━━━ EXCERPTED RECORDS

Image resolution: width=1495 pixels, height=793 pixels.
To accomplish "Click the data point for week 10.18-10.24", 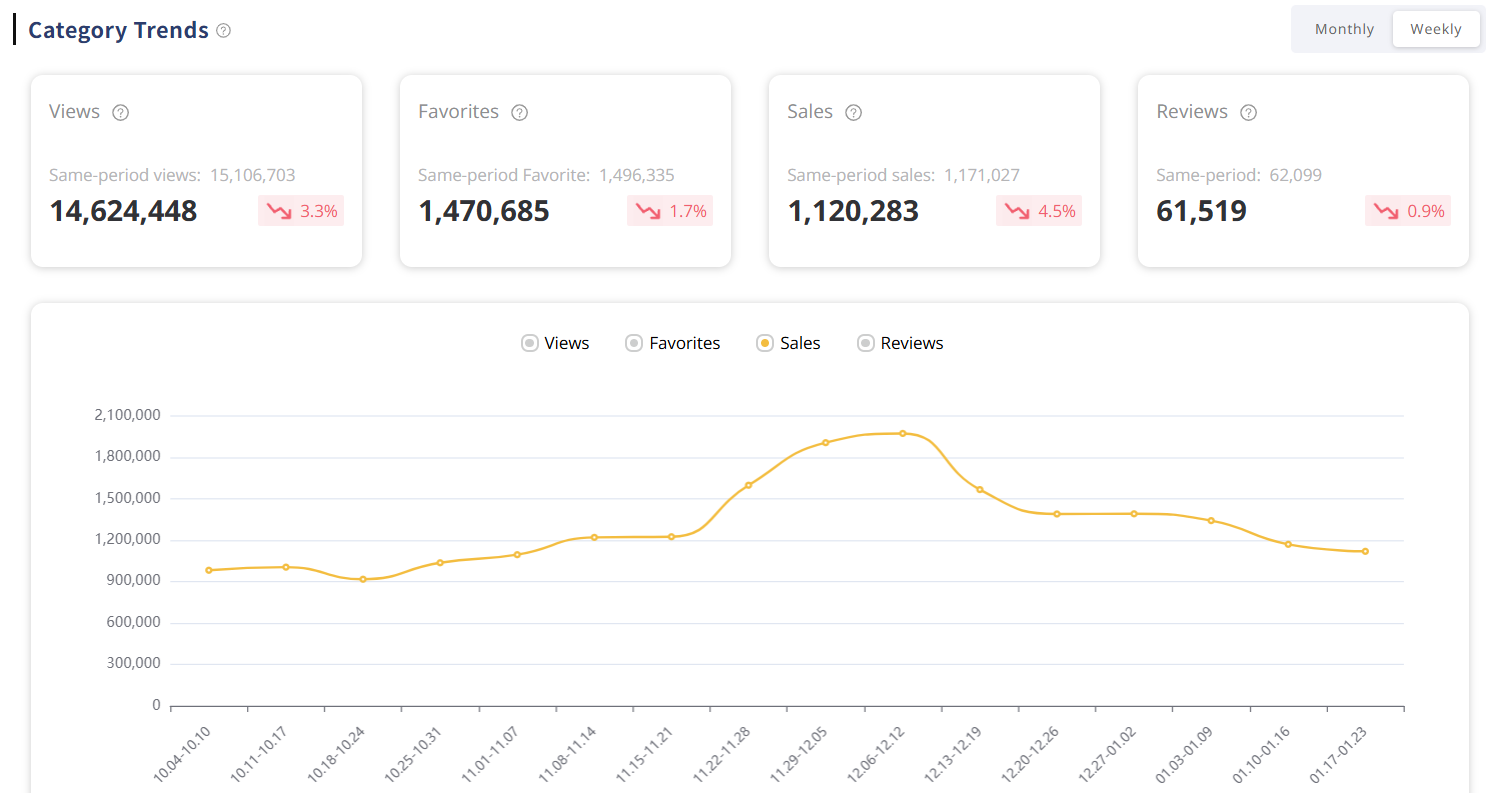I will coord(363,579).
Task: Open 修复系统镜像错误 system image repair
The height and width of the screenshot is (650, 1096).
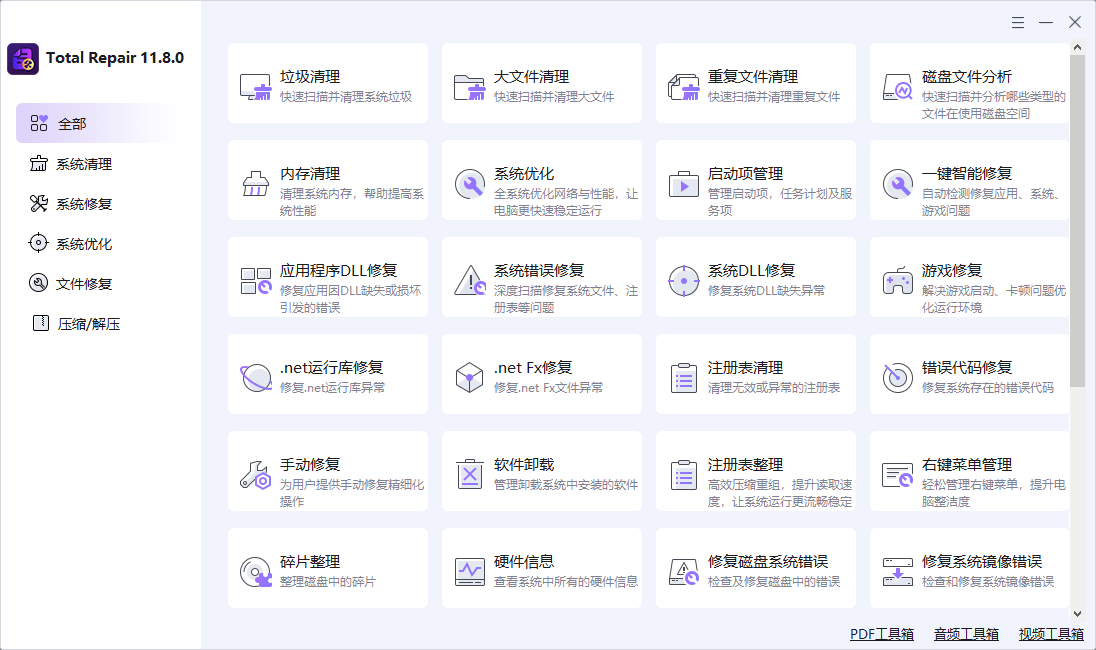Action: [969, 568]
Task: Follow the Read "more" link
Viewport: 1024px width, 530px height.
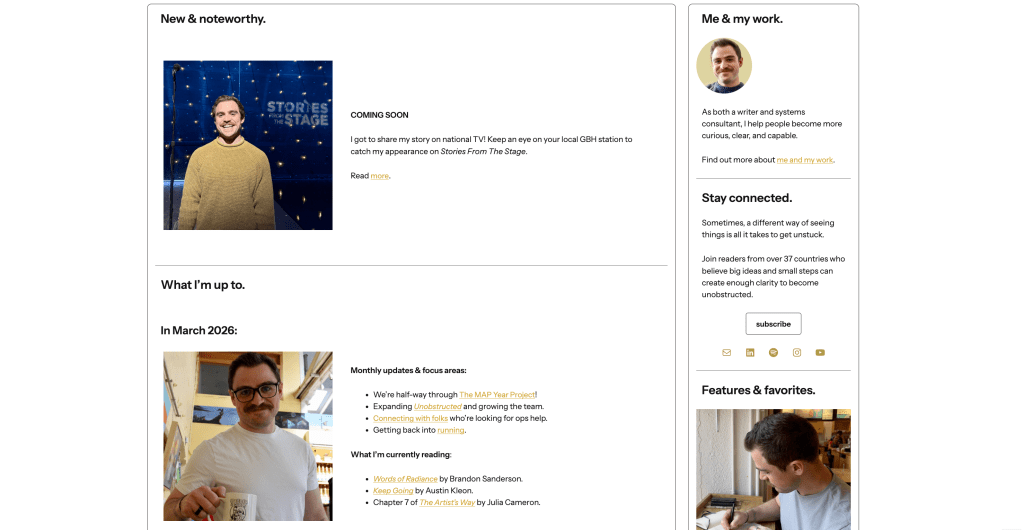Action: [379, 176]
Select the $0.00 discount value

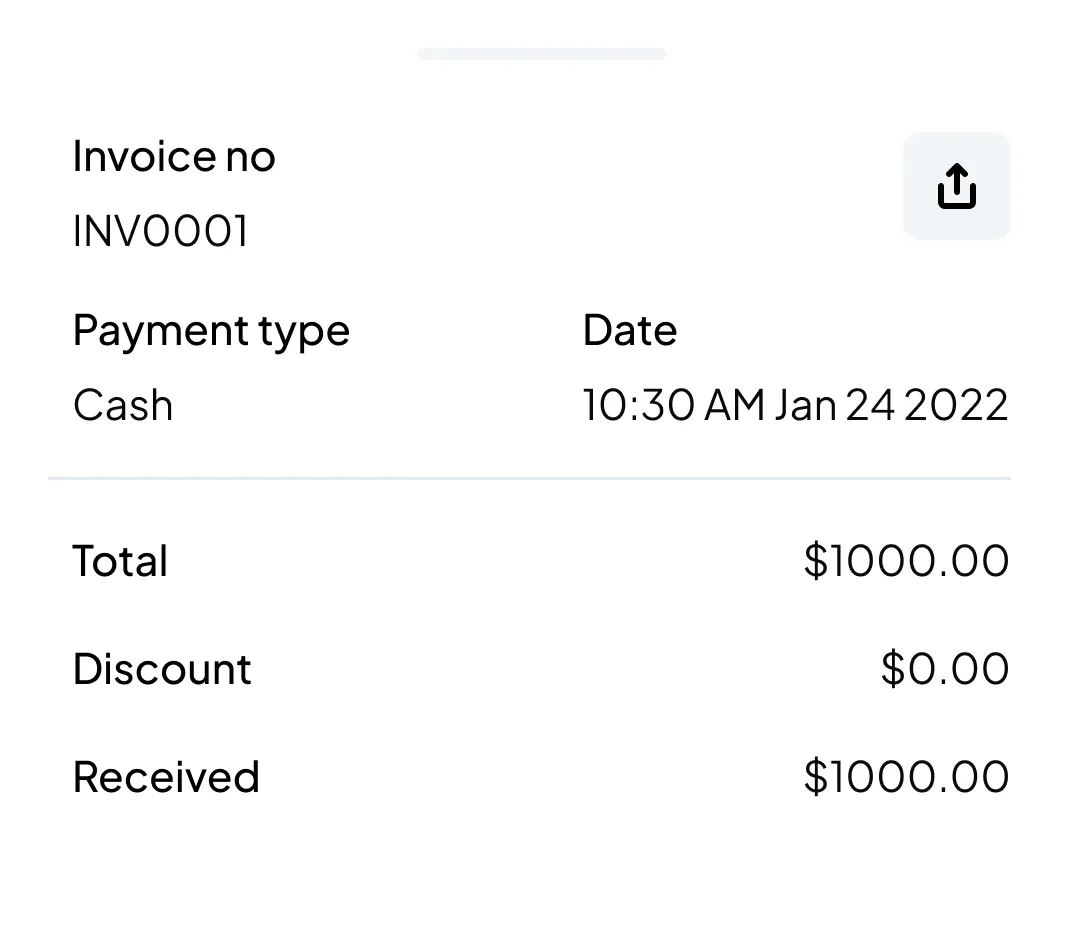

━━━━━━

A single number is needed: the count of lines in the records that include "Task".

**OUTPUT BELOW**.
2